Turkey: Church Vandalized, Pastor Threatened


Landlord demands eviction as two-year campaign against Black Sea church continues.

ISTANBUL (Compass Direct News) — Assailants on Turkey’s Black Sea coast vandalized a Protestant church this weekend, days after nationalists from the region murdered a well-known Armenian journalist.

Attackers shattered the Agape Protestant Church’s windows and spray-painted its street sign early Sunday morning (January 28) in the city of Samsun, Pastor Orhan Picaklar told Compass.

Located in a region infamous for producing the nationalist killers of Armenian journalist Hrant Dink 11 days ago and an Italian Catholic priest last year, the congregation has suffered a dozen stoning attacks and weekly e-mail threats during the past two years.

“I was shocked, because, though we’ve been stoned before, it was never this big of an attack,” Picaklar said. “When I arrived at 5 a.m., there were about 20 police on the premises, including Samsun’s deputy police chief.”

According to Picaklar, approximately 30 heavy rocks had been thrown through church windows, some of them smashing interior windows and denting walls.

The pastor said a note was left inside the church but that police refused to show him what was written on it, claiming that it “wasn’t important.”

Samsun’s police chief later refused to include the note in the official investigation, stating that it had “nothing to do with this case,” Picaklar said.

“How could a paper thrown into our building not have anything to do with our case?” the pastor commented.

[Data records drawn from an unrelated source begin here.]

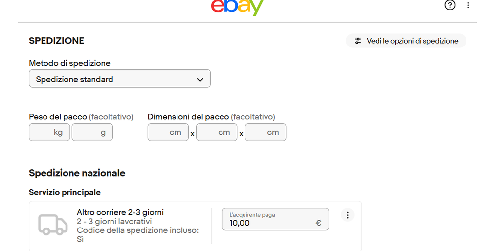Screen dimensions: 488x251
Task: Select the first cm dimension field
Action: point(168,133)
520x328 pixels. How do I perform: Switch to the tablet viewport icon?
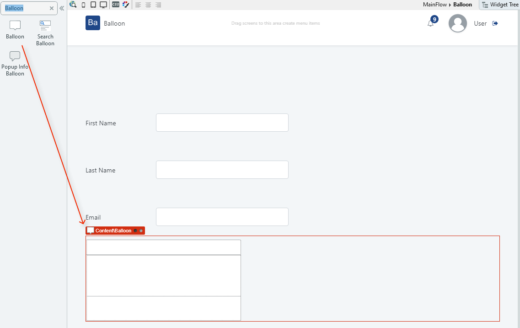tap(93, 5)
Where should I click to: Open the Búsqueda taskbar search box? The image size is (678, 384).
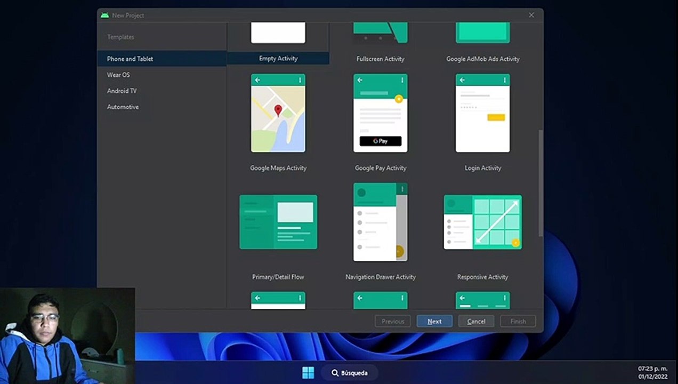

Samsun’s chief of security, present at the initial investigation, refused to comment on the incident when contacted by Compass.

Several Turkish national dailies mentioned the attack yesterday after The Associated Press covered the incident, but local papers that previously had published negative articles against the church failed to report the vandalism.

‘I Will Kill You, Orhan’

Picaklar received two death threats by e-mail on the day of the attack, one signed by the Turkish Vengeance Brigade.

“I will kill you Orhan, you have very little time left,” read one e-mail, which cursed the congregation as “Christian pigs” who would “burn in Hell.”

“I’ve received so many of these in the last three years that I don’t even pay attention to them, I just delete them,” Picaklar told Compass. “But in recent days I’ve started to take them seriously.”

The murder of Armenian writer and thinker Hrant Dink, gunned down by a young nationalist from the Black Sea city of Trabzon on January 19, has created concern over growing militant nationalism in Turkey.

The event has also fueled debate over the responsibility of the state to protect individuals targeted by violent elements in society.

“After these events, both Dink’s death and this church attack, the police are planning to provide us with security,” Picaklar said.

“In Samsun,” a legal advisor from Turkey’s Alliance of Protestant Churches (APC) told Compass, “the church may not have asked for protection, but it was threatened and stoned 10 times, so the police had the responsibility to protect it.”

In a similar case in the city of Odemis, a Protestant church opened a case against the Ministry of Interior in December for failing to protect its building during repeated attacks.

The Samsun congregation’s biggest problem may now be finding a place to meet.

Broken window

Sunday’s attack has convinced the church’s landlord that the congregation must leave, the pastor said. The church only moved into the building from its former location three weeks ago.

“I think people don’t want to work with us because of the rock throwing attacks,” Picaklar said. “Where are we supposed to worship this winter, on the street?”

“Legally, the government doesn’t have to provide its citizens with a place of worship,” an APC legal adviser told Compass. “But as a social state, it’s something it should provide [for churches]. Mosques are built by the Religious Affairs Directorate.”

Turkey’s officially secular government funds and constructs most of the country’s mosques. The state pays the salaries of Muslim clerics and provides mosques with free water and utilities.

History of Harassment

Regular vandalism, negative media and e-mail threats against the Agape church increased soon after the mayor of the city’s Atakum municipality, Adem Bektas, stated in November 2004 that he would never allow a church to be built there.

A revision of Turkey’s laws allowed the Samsun congregation to register officially as an association in November 2005 but did little to diminish social stigma attached to the church.

Four days before the church attack, the Black Sea online site Kuzeyhaber published a column praising efforts to stop the spread of Christianity in Samsun.

“I am aware of the struggle you have been waging against the churches and priests [in Samsun],” stated a letter allegedly from one “prophet Jesus” addressed to columnist Kenan Erzurumlu on January 24. “Blessed are you for being on His path,” the column said in praise of Erzurumlu.

The last previous attack on the church came last October, when police managed to catch one rock thrower whose confession led to the arrest of 11 young men. But after taking their statements, officials released the culprits on grounds that they were underage, Picaklar said.

A date for the first court hearing against the young men has yet to be set.